Was machen eigentlich all’ die britischen Jungs mit sonorer Singstimme - lasst uns ihnen einfach stellvertretend einen x-beliebigen Namen wi...

Yard Act - The Overload


Was machen eigentlich all’ die britischen Jungs mit sonorer Singstimme - lasst uns ihnen einfach stellvertretend einen x-beliebigen Namen wir Tom Smith geben - in ihrer Freizeit? Bands gründen, sich in Kellern / Garagen / Proberäumen treffen und zackigen Post-Punk spielen diese Smiths ja wohl offensichtlich nicht. Oder wie lässt sich der totale Tom Smith Mangel bei Idles & Konsorten sonst erklären?  

Unter „Konsorten“ können wir nun auch Yard Act eingruppieren. Zwar haben sie für die Rolle des Frontmann einen jungen Herrn Smith gefunden, aber leider keinen Tom. Statt dessen sprechsingt nun James zur Musik von Ryan Needham (Bass), Sam Shjipstone (Gitarre) und Jay Russell (Schlagzeug) in zynischen und sarkastischen Texten über Kapitalismus, Gentrifizierung oder soziale Klassen. Im Vereinigten Königreich ist man wegen „The Overload“ ganz aus dem Häuschen und kaufte / streamte das Debütalbum des Quartetts aus Leeds bis auf Platz 2 der Charts.

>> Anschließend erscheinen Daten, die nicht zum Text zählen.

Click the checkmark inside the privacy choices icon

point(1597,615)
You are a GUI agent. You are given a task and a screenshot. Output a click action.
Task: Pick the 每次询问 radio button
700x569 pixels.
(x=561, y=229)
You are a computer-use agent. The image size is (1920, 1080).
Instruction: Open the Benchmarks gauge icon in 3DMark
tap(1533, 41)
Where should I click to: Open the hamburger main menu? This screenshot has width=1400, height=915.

Einerseits sind von „The Overload“ bei Discogs aktuell 19 unterschiedliche Pressungen der Schallplatte gelistet, andererseits ist es in Deutschland aktuell schwierig auch nur ans black Vinyl zu gelangen. Ob deshalb der Einzug in die deutschen Top 100 bisher nicht gelang?


 


Trotz kleiner Post-Punk-Biester wie "Witness" oder wunderbar Verschrobenem wie "Quarantine the sticks" ist dem Sound des Quartetts mit diesem Etikett absolut nicht Genüge getan. Die Gitarrenarbeit von Sam Shjipstone kommt ohne Breitseite aus, tönt mal funky, mal atmosphärisch. Das energische "Dead horse" lässt die Gitarre zwar noch zum Licking frei, Rhythmus, Storytelling und Thema des Stücks sind nicht so weit von Mike Skinner oder Sleaford Mods gelagert – vom bissigen Hit "Payday" ganz zu schweigen. Und währen die Beine zucken, anwesende Protagonisten von solch infektiösen Songs ins Schwitzen geraten, treiben Ryan Needhams Basslinien stoisch vor sich hin, verschmelzen im besten Falle mit den Rhythmen und Beats von Jay Russell: eine für die Post-Punk-Hymne "Pour another" entfesselnd-tanzbare Kombination. Und nicht nur in der groovenden und lyrisch witzigen Single "Land of the blind" das effektive Fundament für die Kompositionen von Yard Act.


 


Doch bitte nicht beirren lassen, die Musik von Yard Act soll weder pathetisch noch belehrend wirken. Der Band geht es ums Aufarbeiten desolater Gesellschaftsstrukturen im Stil der Generation Facebook: Nicken, lächeln, Arschloch denken. Mit „Ba-ba-ba-ba-bow“ auf den Lippen und dem Bass als lamentierende Konstante sollen wir uns alle ins eigene Selbstbewusstsein grooven („Land of the Blind“) und gleichzeitig nicht zu wichtig nehmen. Dabei ist zu erwähnen, dass sich Yard Act natürlich wichtig nimmt und des britischen Understatements gewissermaßen bedient: Wer Song für Song minutenlang kommentiert, witzelt, vorträgt, weiß höchstwahrscheinlich um seine mächtige Position.
Die scheint allerdings tatsächlich nicht so wichtig. Ginge es Yard Act nur um Aufmerksamkeit, die Band hätte so launig versierte Gitarrenarrangements wie den Titeltrack nicht nötig. Und Pandemie-Karriere hin oder her, Yard Act wird auch über die Krisenzeit hinaus von sich reden machen. Denn kaum eine neue Musikgruppe hat es in den vergangenen Jahren geschafft, Alltag und Spannung, Indie und Postpunk, Wohlklang und Kontra so gekonnt zu fusionieren. „The Overload“ ist ein Debüt, das im Kopf bleibt.